Published online by Cambridge University Press: 05 June 2012
Vygotsky's writings on the development of scientific concepts have important implications for both psychology and education. Although his writing on scientific concepts has not been followed by as much research as some of his other ideas, it constitutes an important part of a central theme in his overall theory. For Vygotsky, the study of cognitive development included investigating the effect of formal school instruction on the development of thinking; he saw instruction as fundamentally different from spontaneous learning in everyday contexts, and he theorized that such experience would have a distinctive and transforming impact on the school child's mental development. In Vygotsky's view, the structure of school learning provides the kind of cultural experience in which the higher psychological processes, such as voluntary attention and logical memory, are formed.
Thus the distinction between spontaneous or everyday concepts and scientific concepts is central to a Vygotskian analysis. A spontaneous concept is purely denotative in the sense of being defined in terms of perceptual or functional or contextual properties of its referent.

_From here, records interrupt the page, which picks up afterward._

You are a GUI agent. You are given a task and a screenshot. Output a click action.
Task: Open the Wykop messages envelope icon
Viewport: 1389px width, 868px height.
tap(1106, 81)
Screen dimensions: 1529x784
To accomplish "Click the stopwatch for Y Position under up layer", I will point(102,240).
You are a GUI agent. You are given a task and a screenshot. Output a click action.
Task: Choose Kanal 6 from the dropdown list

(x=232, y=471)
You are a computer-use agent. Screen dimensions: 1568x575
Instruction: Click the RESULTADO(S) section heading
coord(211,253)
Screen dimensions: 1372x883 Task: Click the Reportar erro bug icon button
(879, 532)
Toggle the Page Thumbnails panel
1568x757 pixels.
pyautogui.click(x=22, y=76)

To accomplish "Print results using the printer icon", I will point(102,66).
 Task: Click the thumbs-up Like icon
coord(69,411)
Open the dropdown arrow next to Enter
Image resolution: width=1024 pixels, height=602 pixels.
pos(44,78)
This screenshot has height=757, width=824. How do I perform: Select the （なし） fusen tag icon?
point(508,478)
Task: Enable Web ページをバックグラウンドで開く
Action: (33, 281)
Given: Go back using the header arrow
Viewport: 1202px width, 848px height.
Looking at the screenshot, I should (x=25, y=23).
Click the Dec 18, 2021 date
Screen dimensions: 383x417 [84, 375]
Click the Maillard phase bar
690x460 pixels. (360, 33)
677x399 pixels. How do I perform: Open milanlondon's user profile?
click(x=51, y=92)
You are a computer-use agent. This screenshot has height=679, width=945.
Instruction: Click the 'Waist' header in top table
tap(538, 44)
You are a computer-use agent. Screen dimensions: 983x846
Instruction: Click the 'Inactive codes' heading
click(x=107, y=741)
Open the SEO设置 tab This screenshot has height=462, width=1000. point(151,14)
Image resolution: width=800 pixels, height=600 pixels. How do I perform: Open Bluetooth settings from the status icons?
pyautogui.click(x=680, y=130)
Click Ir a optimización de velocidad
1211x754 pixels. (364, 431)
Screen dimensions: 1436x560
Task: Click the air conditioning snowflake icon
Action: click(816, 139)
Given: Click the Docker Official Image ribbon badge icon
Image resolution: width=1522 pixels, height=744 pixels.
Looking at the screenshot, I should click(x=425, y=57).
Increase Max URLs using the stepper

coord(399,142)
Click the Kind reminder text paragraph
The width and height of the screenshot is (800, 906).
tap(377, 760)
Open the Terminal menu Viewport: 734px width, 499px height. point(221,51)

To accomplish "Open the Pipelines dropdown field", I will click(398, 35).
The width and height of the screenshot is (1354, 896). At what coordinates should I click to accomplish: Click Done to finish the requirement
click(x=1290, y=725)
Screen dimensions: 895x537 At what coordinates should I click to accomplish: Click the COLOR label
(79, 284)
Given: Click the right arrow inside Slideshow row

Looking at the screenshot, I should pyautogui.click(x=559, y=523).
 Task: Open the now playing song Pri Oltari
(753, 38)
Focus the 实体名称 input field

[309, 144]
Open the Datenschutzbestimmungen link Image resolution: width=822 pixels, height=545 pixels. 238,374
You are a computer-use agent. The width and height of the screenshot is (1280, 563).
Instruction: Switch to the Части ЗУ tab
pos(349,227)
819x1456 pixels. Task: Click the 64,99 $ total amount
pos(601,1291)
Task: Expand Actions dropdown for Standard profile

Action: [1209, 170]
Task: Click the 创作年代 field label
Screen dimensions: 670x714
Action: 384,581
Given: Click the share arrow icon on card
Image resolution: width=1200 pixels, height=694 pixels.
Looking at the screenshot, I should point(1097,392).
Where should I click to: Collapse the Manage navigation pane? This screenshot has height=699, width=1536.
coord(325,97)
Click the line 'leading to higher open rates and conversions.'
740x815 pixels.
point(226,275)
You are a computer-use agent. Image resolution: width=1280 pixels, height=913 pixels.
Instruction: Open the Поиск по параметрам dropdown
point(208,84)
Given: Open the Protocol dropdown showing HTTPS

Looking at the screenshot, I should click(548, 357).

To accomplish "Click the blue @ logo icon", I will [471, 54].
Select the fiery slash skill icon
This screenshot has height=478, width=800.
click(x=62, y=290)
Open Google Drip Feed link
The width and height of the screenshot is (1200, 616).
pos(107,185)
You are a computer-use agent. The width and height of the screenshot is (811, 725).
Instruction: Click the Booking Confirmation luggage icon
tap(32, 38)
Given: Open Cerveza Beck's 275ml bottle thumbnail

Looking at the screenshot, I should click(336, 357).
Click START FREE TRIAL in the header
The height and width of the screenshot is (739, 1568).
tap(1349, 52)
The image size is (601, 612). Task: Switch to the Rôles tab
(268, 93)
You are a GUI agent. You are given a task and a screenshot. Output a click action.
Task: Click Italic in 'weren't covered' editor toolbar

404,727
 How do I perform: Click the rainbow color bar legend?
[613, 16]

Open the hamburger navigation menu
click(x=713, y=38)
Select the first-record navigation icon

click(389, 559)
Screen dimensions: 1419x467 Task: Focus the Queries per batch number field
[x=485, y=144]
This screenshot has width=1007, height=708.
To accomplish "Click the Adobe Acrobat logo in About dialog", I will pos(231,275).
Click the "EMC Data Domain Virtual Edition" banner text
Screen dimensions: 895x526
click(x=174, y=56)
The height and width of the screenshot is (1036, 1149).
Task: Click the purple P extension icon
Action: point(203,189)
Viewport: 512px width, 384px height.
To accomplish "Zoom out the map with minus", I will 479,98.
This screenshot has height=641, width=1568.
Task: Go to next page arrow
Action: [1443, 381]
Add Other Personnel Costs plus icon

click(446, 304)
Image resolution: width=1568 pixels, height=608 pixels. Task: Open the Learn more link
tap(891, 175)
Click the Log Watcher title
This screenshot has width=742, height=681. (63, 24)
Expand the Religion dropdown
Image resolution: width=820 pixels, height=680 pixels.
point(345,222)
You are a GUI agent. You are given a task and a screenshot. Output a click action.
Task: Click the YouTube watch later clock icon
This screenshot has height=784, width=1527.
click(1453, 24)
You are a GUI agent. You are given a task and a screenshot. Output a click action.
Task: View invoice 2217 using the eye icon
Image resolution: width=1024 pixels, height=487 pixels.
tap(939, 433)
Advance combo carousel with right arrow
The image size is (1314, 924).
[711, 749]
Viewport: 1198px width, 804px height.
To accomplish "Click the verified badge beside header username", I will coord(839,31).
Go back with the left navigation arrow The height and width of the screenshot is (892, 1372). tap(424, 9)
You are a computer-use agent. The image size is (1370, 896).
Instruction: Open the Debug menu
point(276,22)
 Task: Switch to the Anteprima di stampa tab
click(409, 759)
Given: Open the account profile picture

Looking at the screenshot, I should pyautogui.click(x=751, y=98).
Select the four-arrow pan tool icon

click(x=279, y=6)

In contrast, “the relationship [of a scientific concept] to an object is mediated from the start by some other concept. … the very notion of scientific concept implies a certain position in relation to other concepts, i.e., a place within a system of concepts” (1962, p. 93, italics added).
The development of a system of concepts and the mediation of these concepts are seen as involving a kind of learning from which higher psychological functions develop.